Che la tecnologia, nella sua attuale realizzazione più avanzat, quella dell’A.I. l’intelligenza artificiale, arrivasse a coinvolgere (a modo suo) il Sacro non è una sorpresa. Nel mare magnum delle App c’è l’imbarazzo della scelta, è come un supermercato.

E’possibile colloquiare con ogni divinità, si va dal dio dei cristiani a quello ebraico, da Budda, a Maometto e similari, si sceglie quello che si vuole, si può anche accedere (e questo è blasfemia) a una confessione virtuale.

Eppure alcune applicazioni sono nate, diciamo, per fornire un apporto alla Fede, senza intenti demistificatori.

Il Pontefice, Leone XIV, appare scettico: «Sarà molto difficile scoprire la presenza di Dio nell’intelligenza artificiale», ha sentenziato.

C’è chi si rivolge, per es., ai chatbot come se fossero uno psicologo, qualcuno li usa nei momenti di sconforto per ritrovare la fede.

Sembra un modo per avvicinare alla religione chi ormai ne è lontano da tempo.

La questione solleva alcune perplessità etiche: è il giusto modo per approcciarsi alla spiritualità?

Quando una persona emotivamente fragile si rivolge a una macchina per avere qualcuno con cui parlare, rischia di entrare in un cortocircuito psicologico e spirituale.

Cambiano i modi di comunicare: influencer che diventano evangelizzatori.

Negli Stati Uniti la casa di Dio non è più la Chiesa ma sono le app, mentre per rendere appetibili santi e apostoli vengono, addirittura, trasformati in supereroi. 

Negli ultimi anni in America, i predicatori utilizzano la tecnologia per diffondere il Verbo di Dio (fatturando milioni di dollari).

Le piattaforme generano video in stile Hollyywoodiano tratti dai testi sacri

La fede – dice la Chiesa – è l’incontro con una persona, che è la persona di Cristo attraverso qualcuno che quell’incontro l’ha già fatto. Incontrare un altro attraverso una macchina non può funzionare, perché queste piattaforme sono create con lo scopo di tenerci attaccati al dispositivo, sono costruite per darci ragione e non creare conflitto.

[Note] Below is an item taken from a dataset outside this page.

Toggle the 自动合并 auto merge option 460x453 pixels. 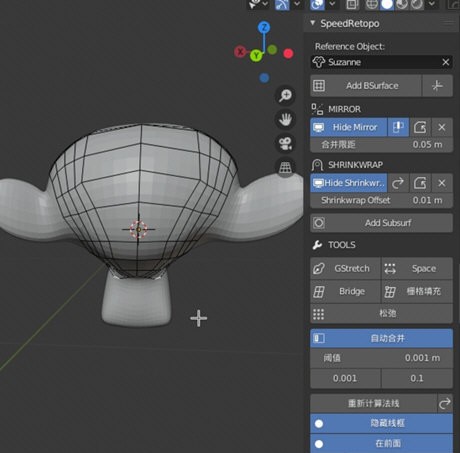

La Chiesa non rinnega certo la tecnologia tout court: Esistono strumenti digitali con scopo informativo e altri con mero obiettivo di performance. Ad esempio, un’app che prepara alla confessione può essere utile, una che dà l’impressione di aver assolto i peccati no, in questo caso la macchina commette un inganno.